**The data**
|---|

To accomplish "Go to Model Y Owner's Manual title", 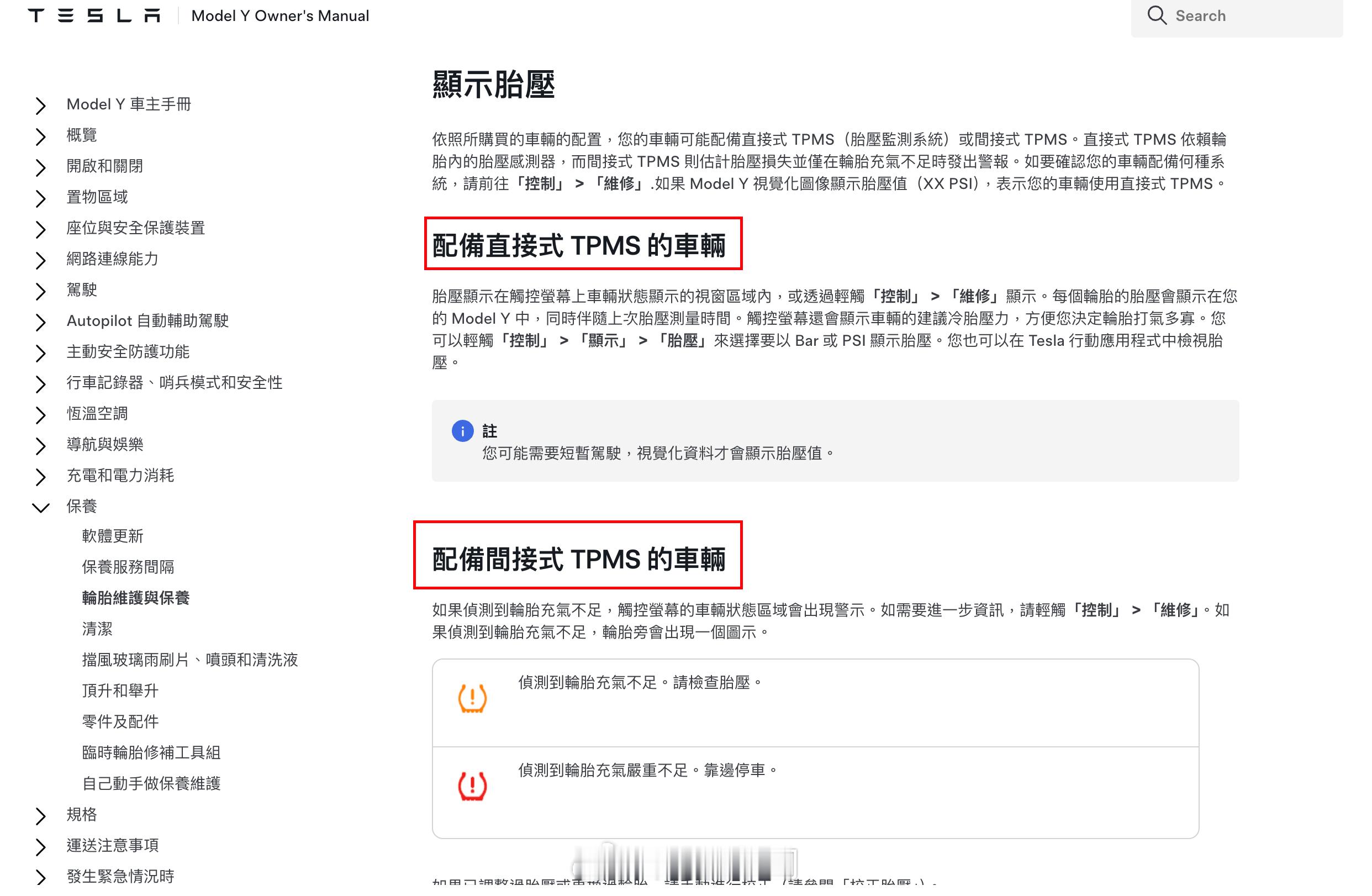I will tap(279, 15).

|---|

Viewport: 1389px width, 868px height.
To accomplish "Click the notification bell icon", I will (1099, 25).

|---|

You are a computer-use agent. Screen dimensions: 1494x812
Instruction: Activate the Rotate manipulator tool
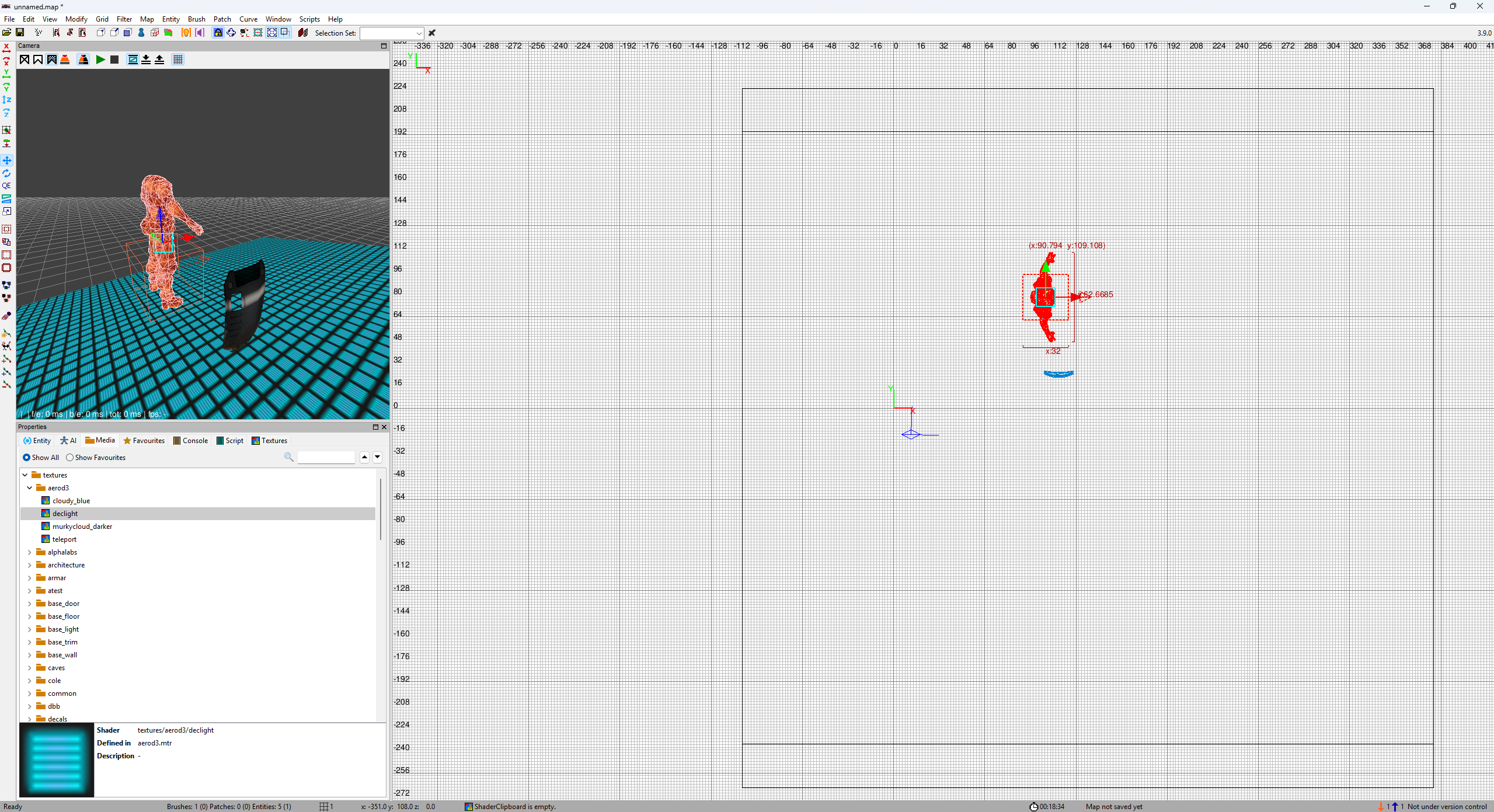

|---|

**Work to be completed**
Give back, unchanged, the run of lines in the listing above that begins at the line containing "You are a computer-use" and ends at the line containing "Instruction: Activate the", both included.

**Result of the task**
You are a computer-use agent. Screen dimensions: 1494x812
Instruction: Activate the Rotate manipulator tool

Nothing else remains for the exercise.